%%
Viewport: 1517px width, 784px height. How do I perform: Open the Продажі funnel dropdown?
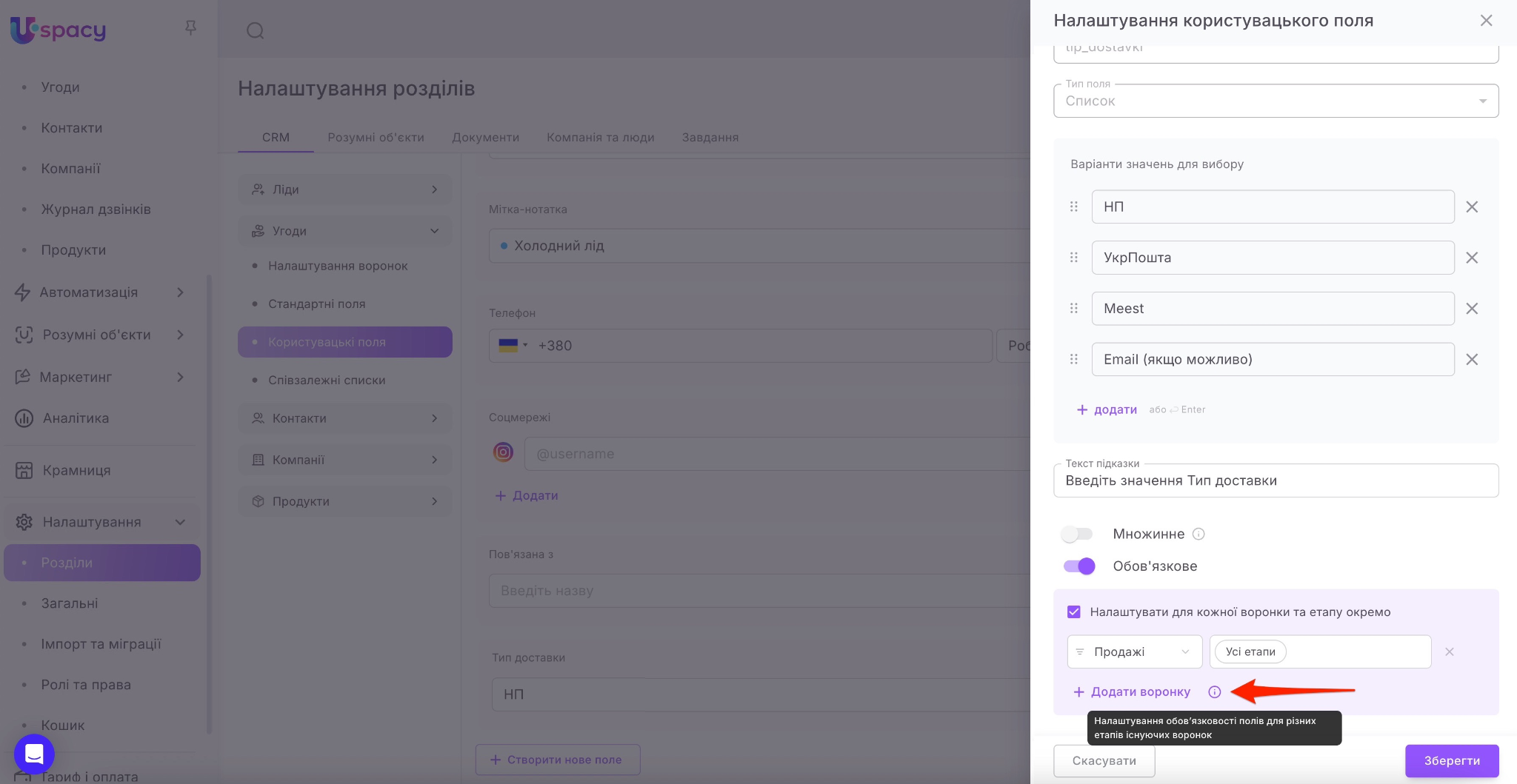coord(1134,651)
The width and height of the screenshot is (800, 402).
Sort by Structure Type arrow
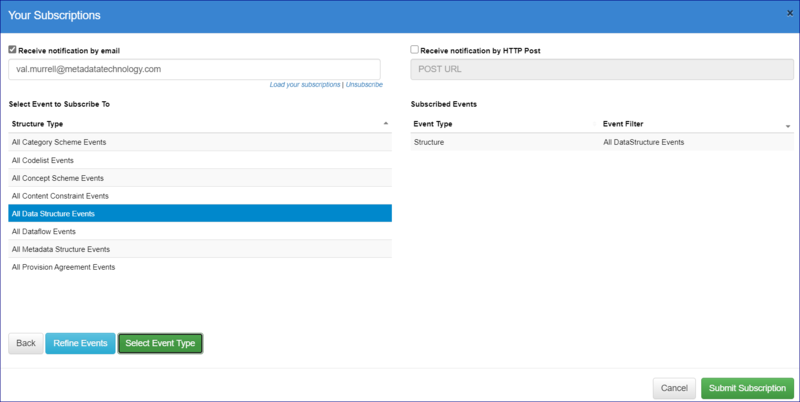point(386,124)
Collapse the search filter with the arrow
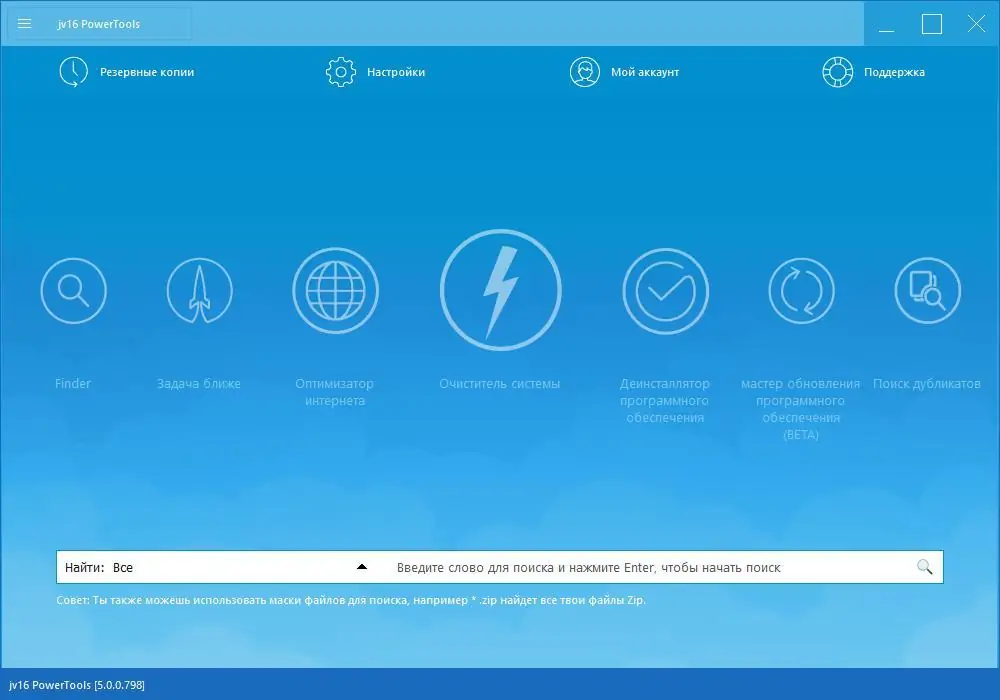Screen dimensions: 1000x700 point(362,565)
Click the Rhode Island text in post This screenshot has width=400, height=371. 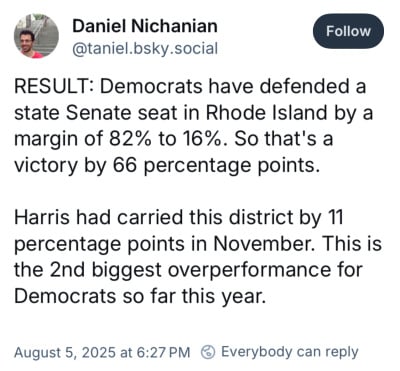point(266,113)
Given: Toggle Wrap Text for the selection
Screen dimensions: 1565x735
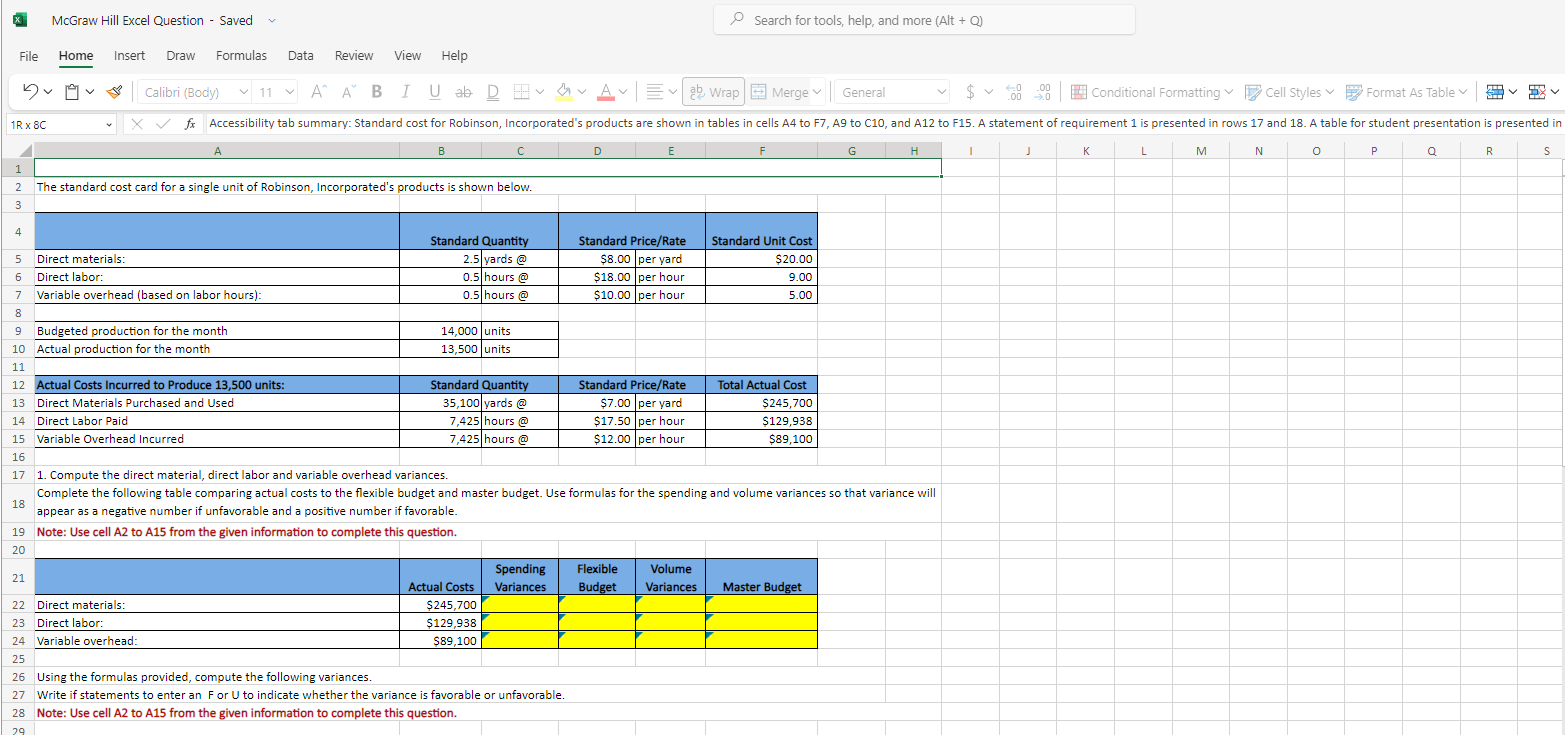Looking at the screenshot, I should pyautogui.click(x=713, y=91).
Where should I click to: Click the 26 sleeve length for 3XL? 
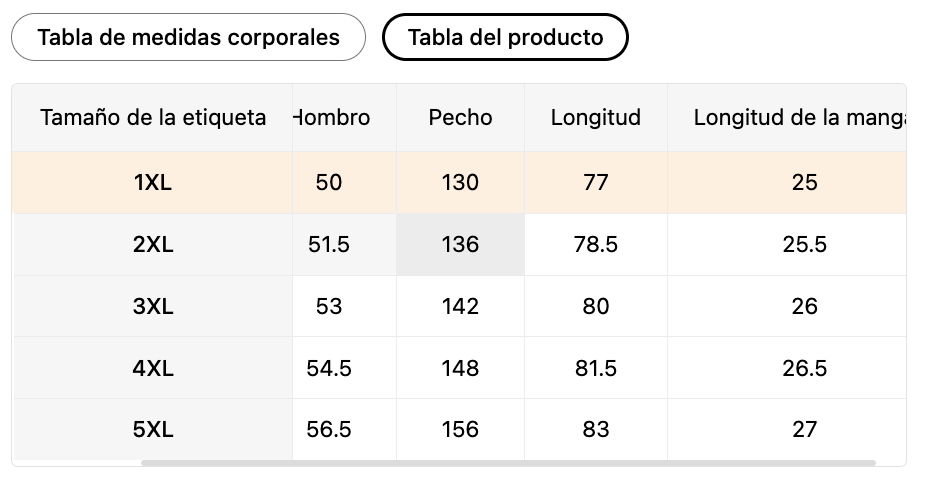[x=804, y=306]
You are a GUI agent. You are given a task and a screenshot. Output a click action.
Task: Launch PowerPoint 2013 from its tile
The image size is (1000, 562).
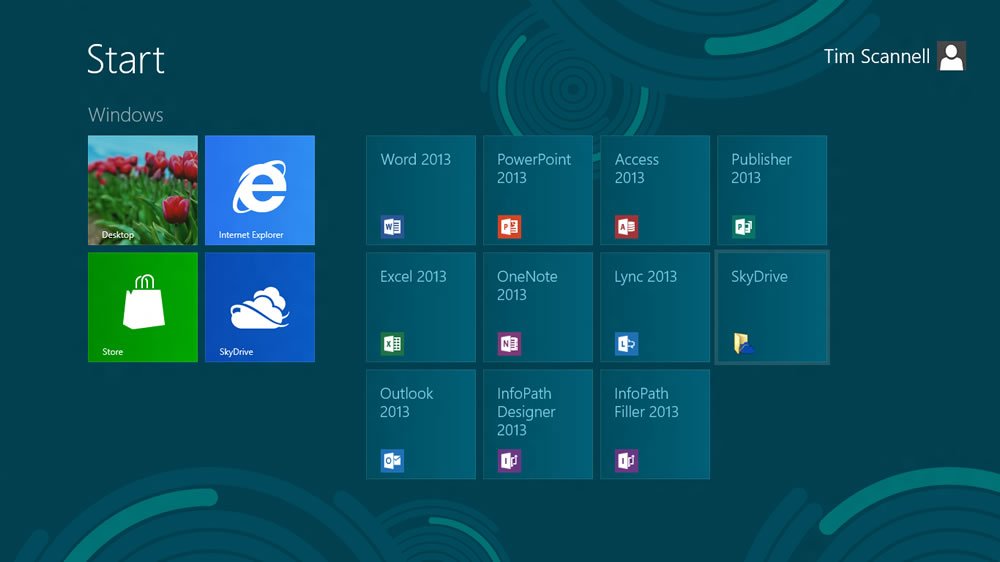point(538,190)
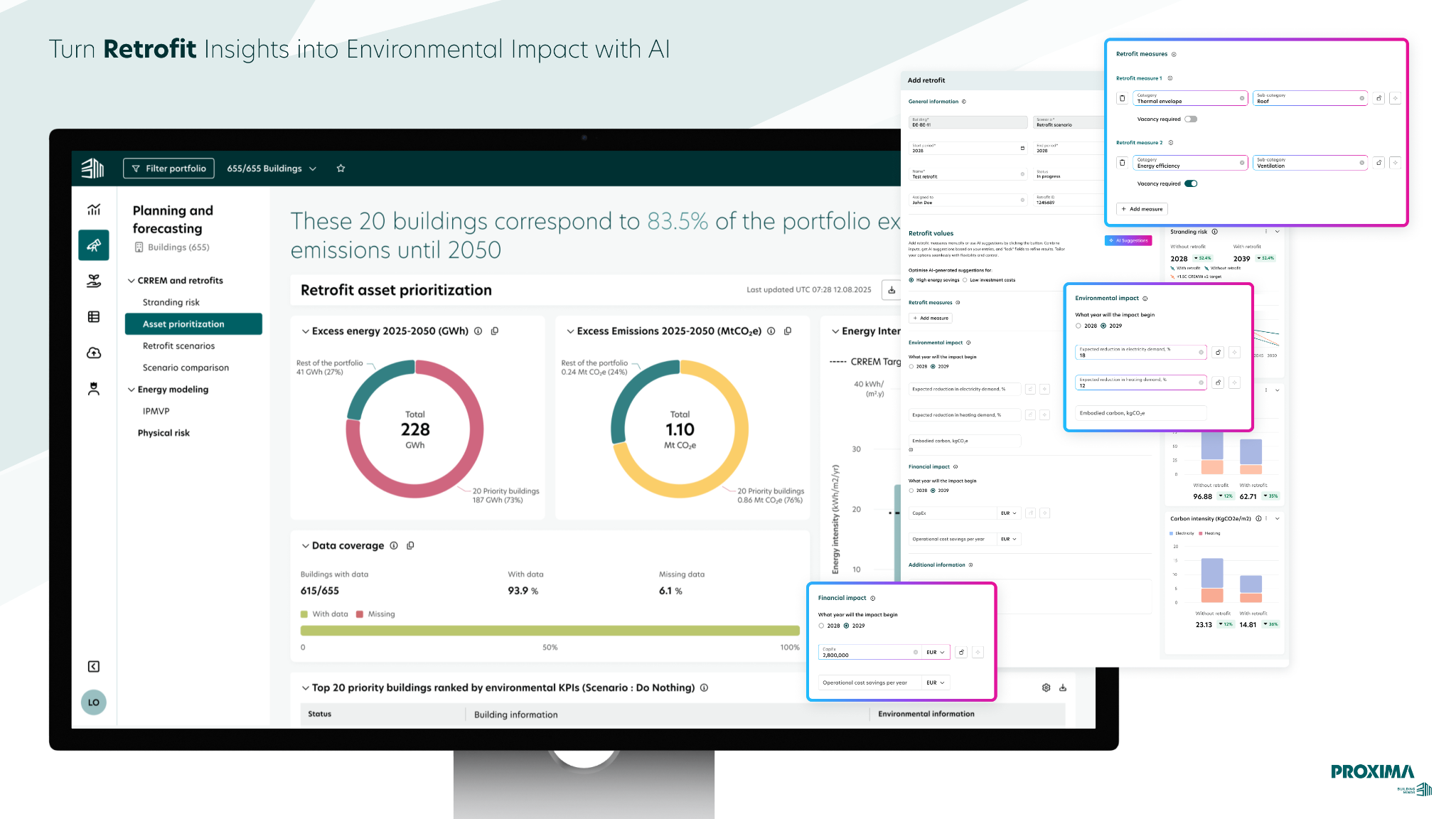
Task: Click the download icon beside Last updated
Action: [x=892, y=290]
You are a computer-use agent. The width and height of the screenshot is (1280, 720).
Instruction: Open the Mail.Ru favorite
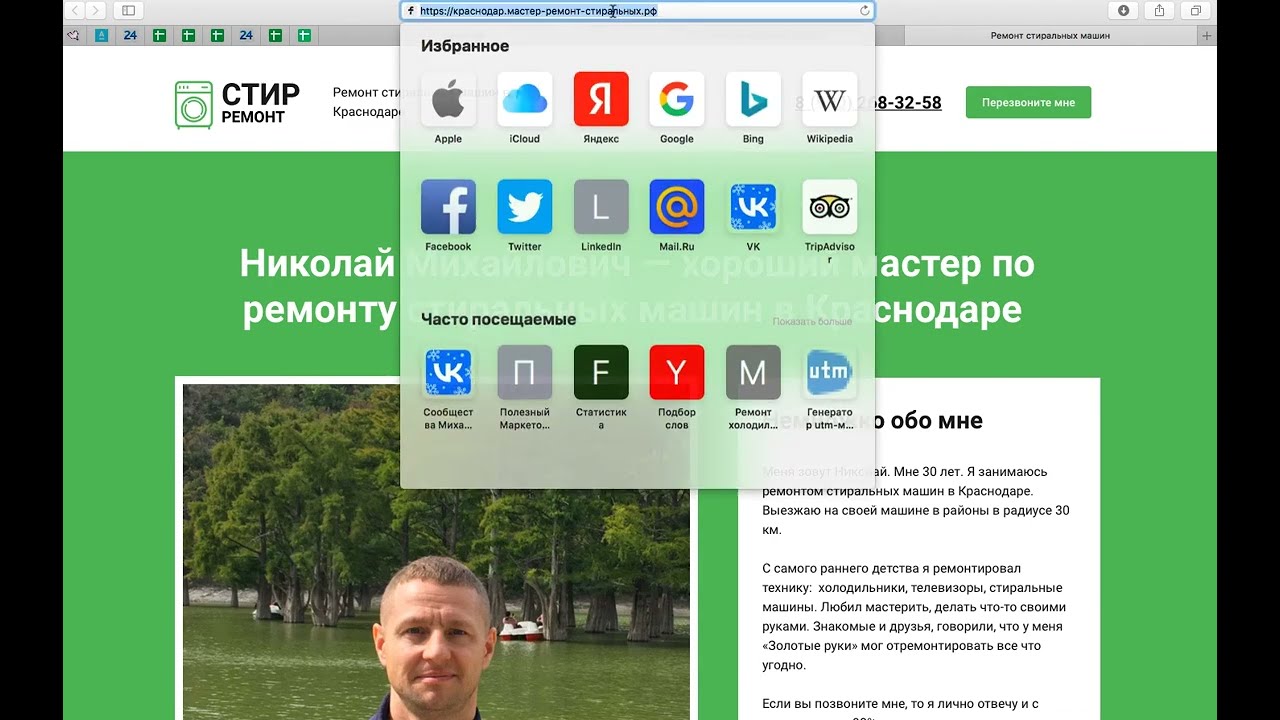(x=677, y=207)
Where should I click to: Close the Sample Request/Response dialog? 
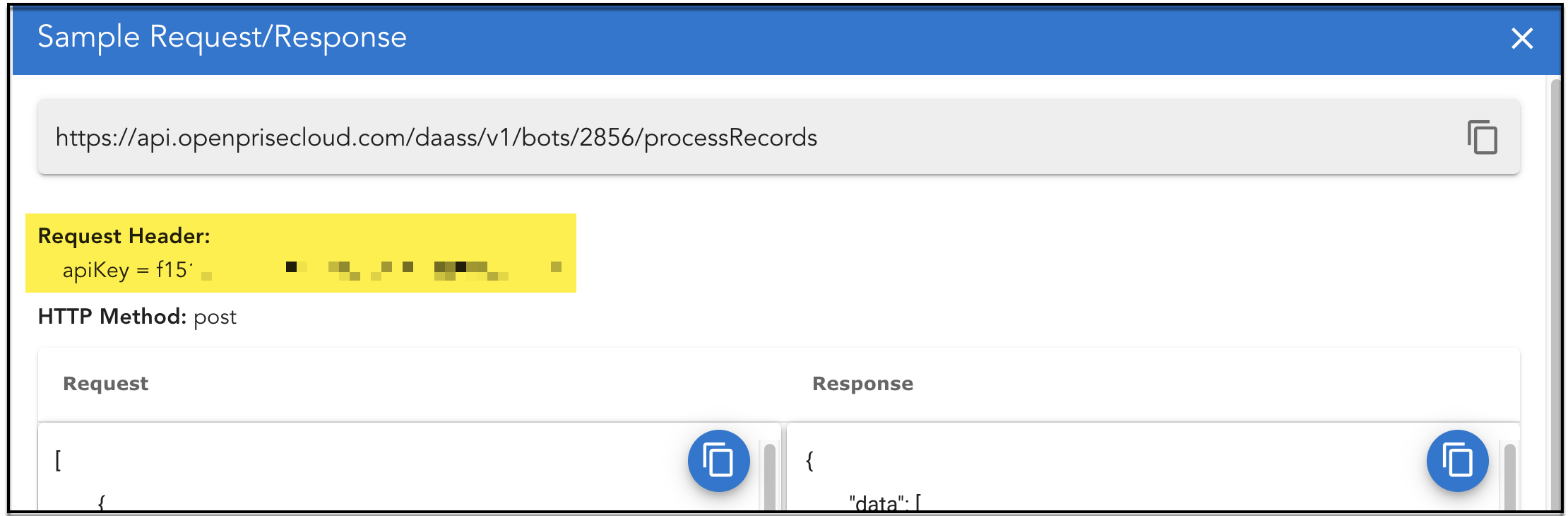1521,38
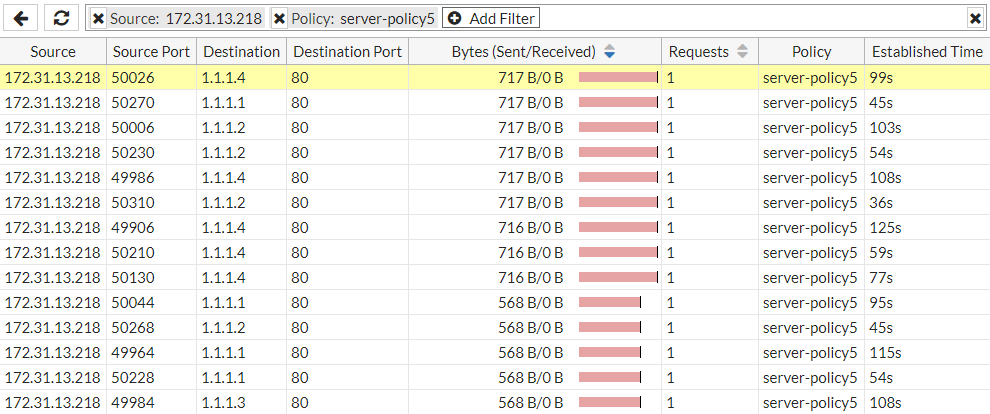The width and height of the screenshot is (990, 414).
Task: Click destination 1.1.1.3 in the last row
Action: [x=224, y=403]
%%
**WHAT IS REQUIRED**.
Transcribe nothing but the lines from the one containing "Where should I click to: Close" through the final line of the records, exactly as written and without pictures.

**RESULT BELOW**.
Where should I click to: Close the Sample Request/Response dialog? 
1521,38
The width and height of the screenshot is (990, 414).
Task: Click destination 1.1.1.3 in the last row
Action: [x=224, y=403]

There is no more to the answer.